--- The request ---
Write out the items word for word, starting with the line that contains "Viewport: 1072px width, 643px" and continuing through the line that contains "This screenshot has". Leave the pictures out.

Word and element location data

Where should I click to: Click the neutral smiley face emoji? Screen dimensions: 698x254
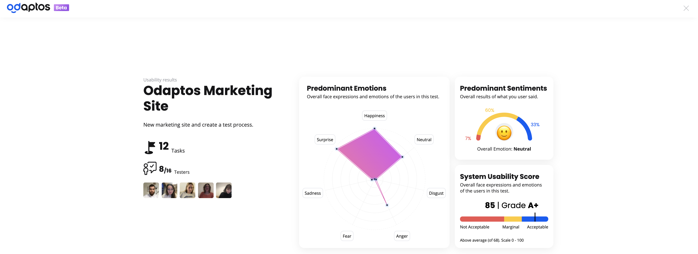[504, 133]
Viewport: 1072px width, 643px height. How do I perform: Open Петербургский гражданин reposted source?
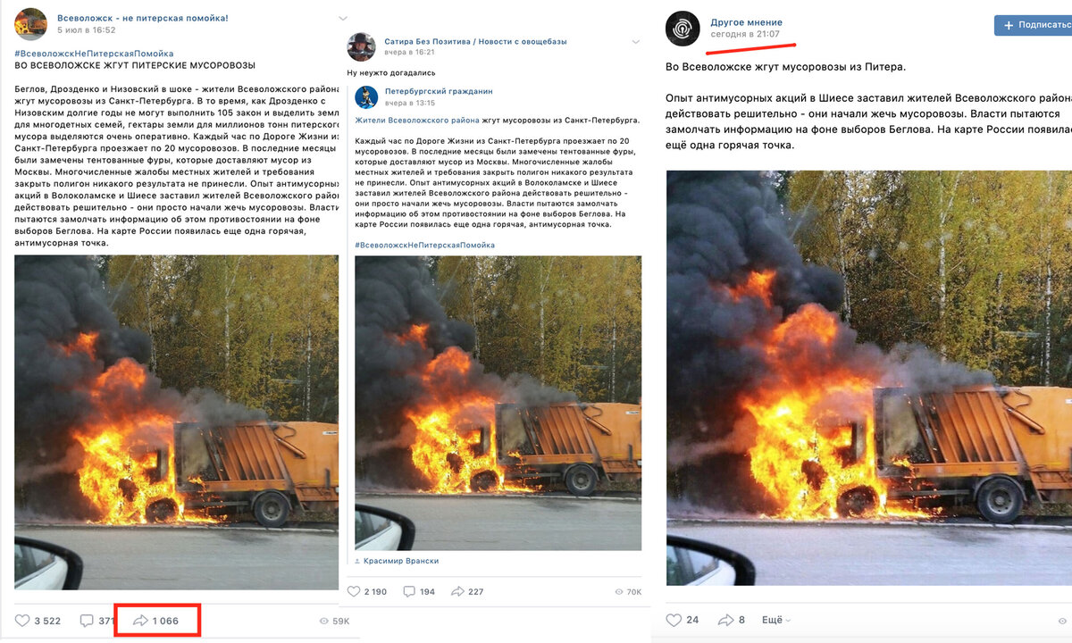pyautogui.click(x=439, y=91)
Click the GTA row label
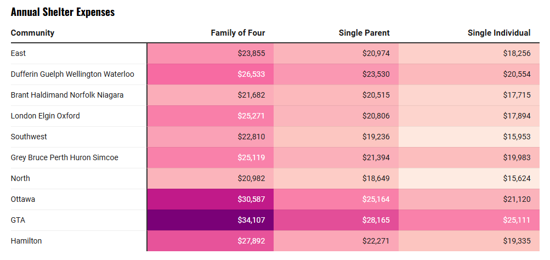This screenshot has width=550, height=260. point(18,221)
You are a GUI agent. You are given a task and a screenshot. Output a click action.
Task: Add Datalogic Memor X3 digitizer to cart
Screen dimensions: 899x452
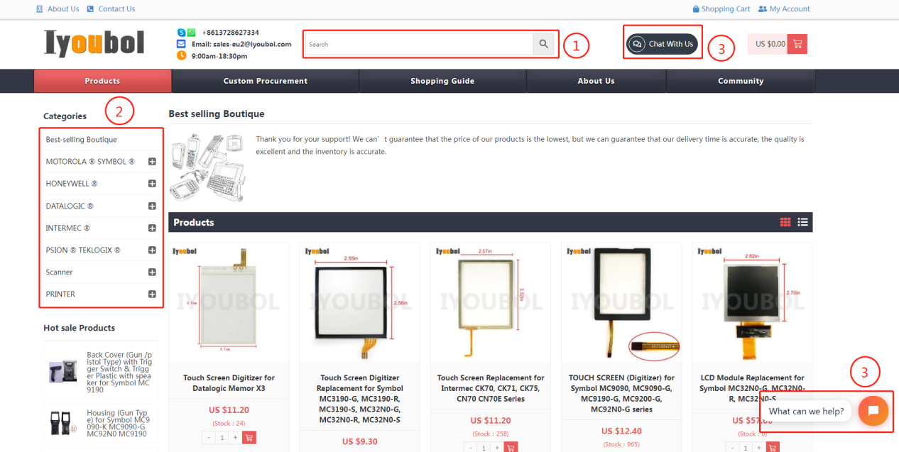[249, 438]
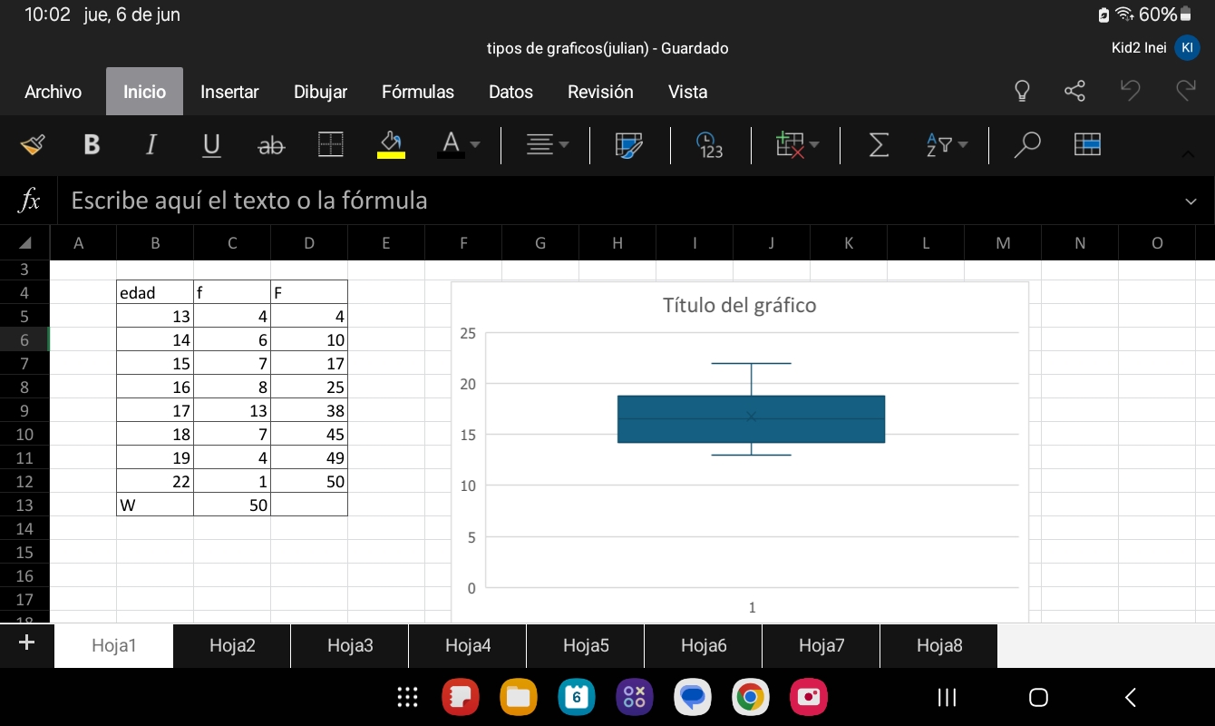Open the number format icon
Viewport: 1215px width, 726px height.
coord(710,145)
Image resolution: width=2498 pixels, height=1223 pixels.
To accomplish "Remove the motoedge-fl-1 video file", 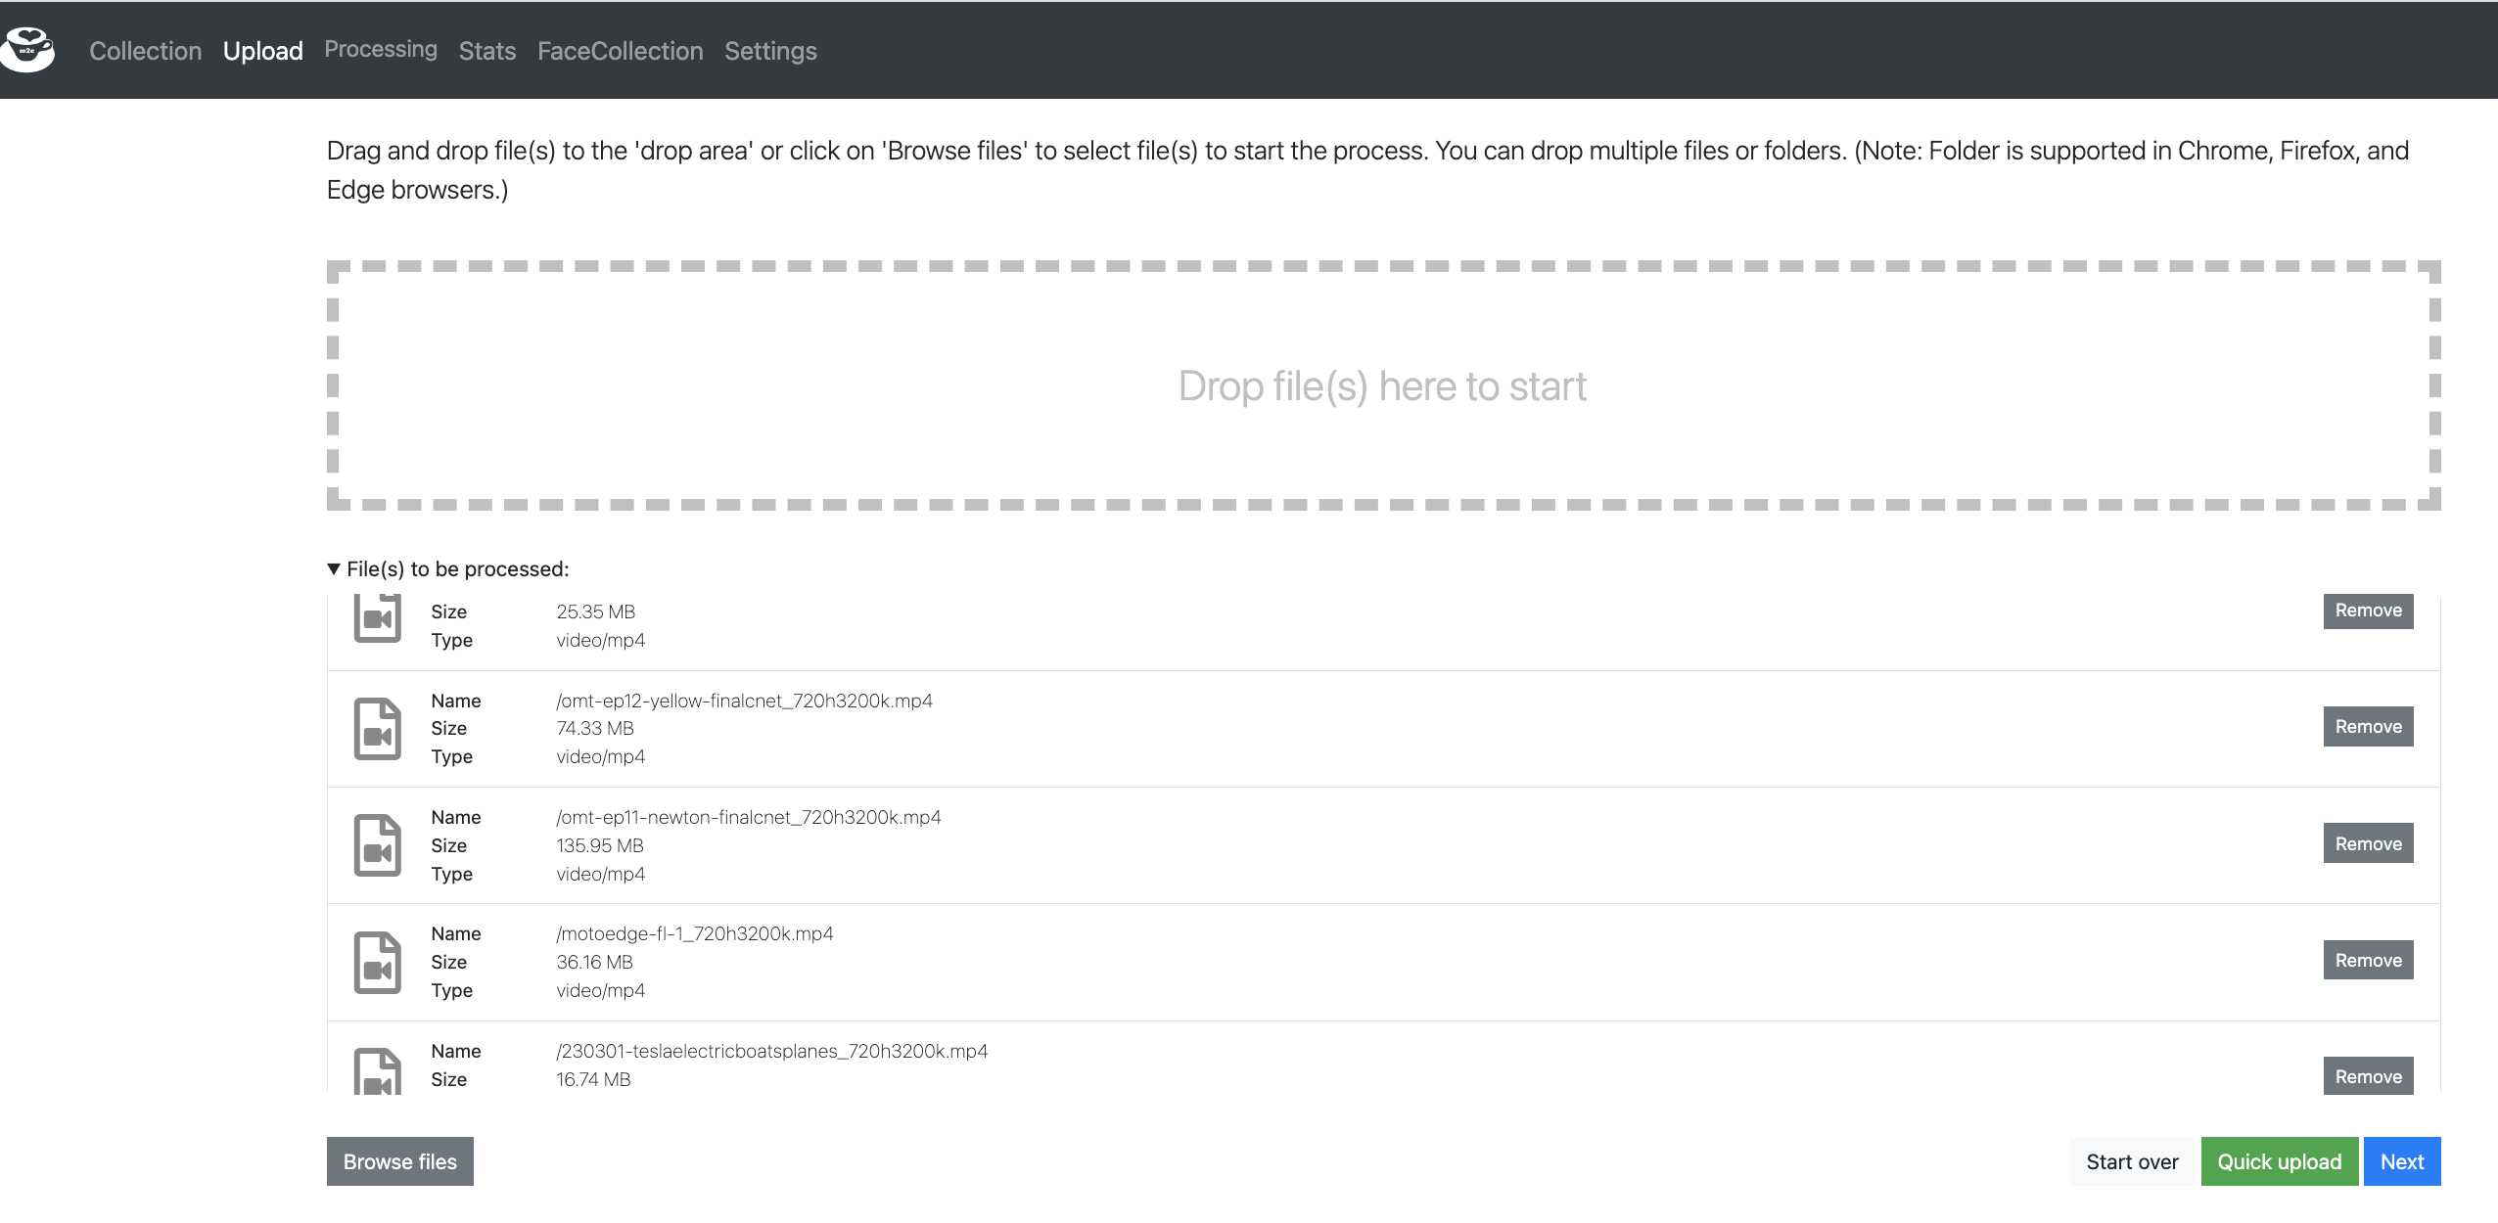I will (2368, 960).
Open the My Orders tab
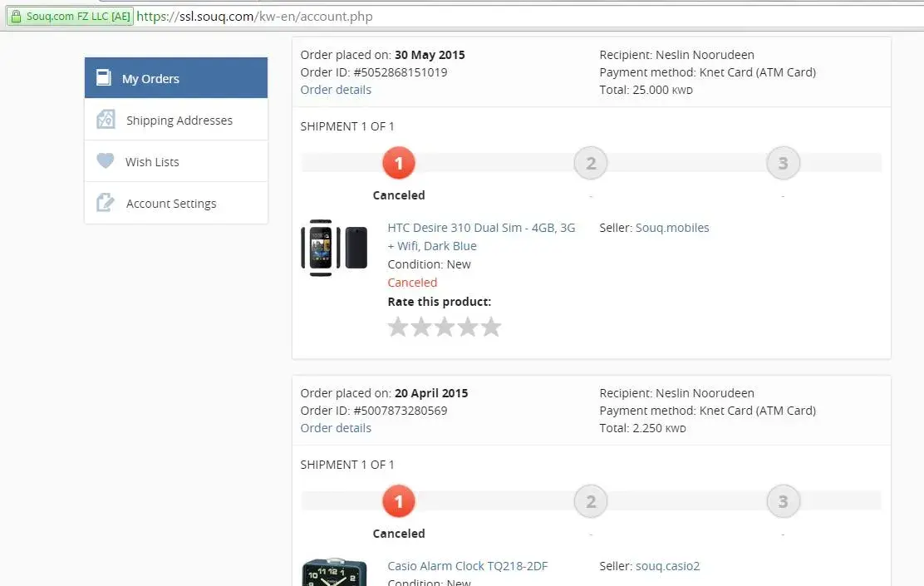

--- Answer to this task ---
Viewport: 1072px width, 643px height. How do I perform: Open Петербургский гражданин reposted source?
pyautogui.click(x=439, y=91)
Click the GTA row label
This screenshot has width=550, height=260. point(18,221)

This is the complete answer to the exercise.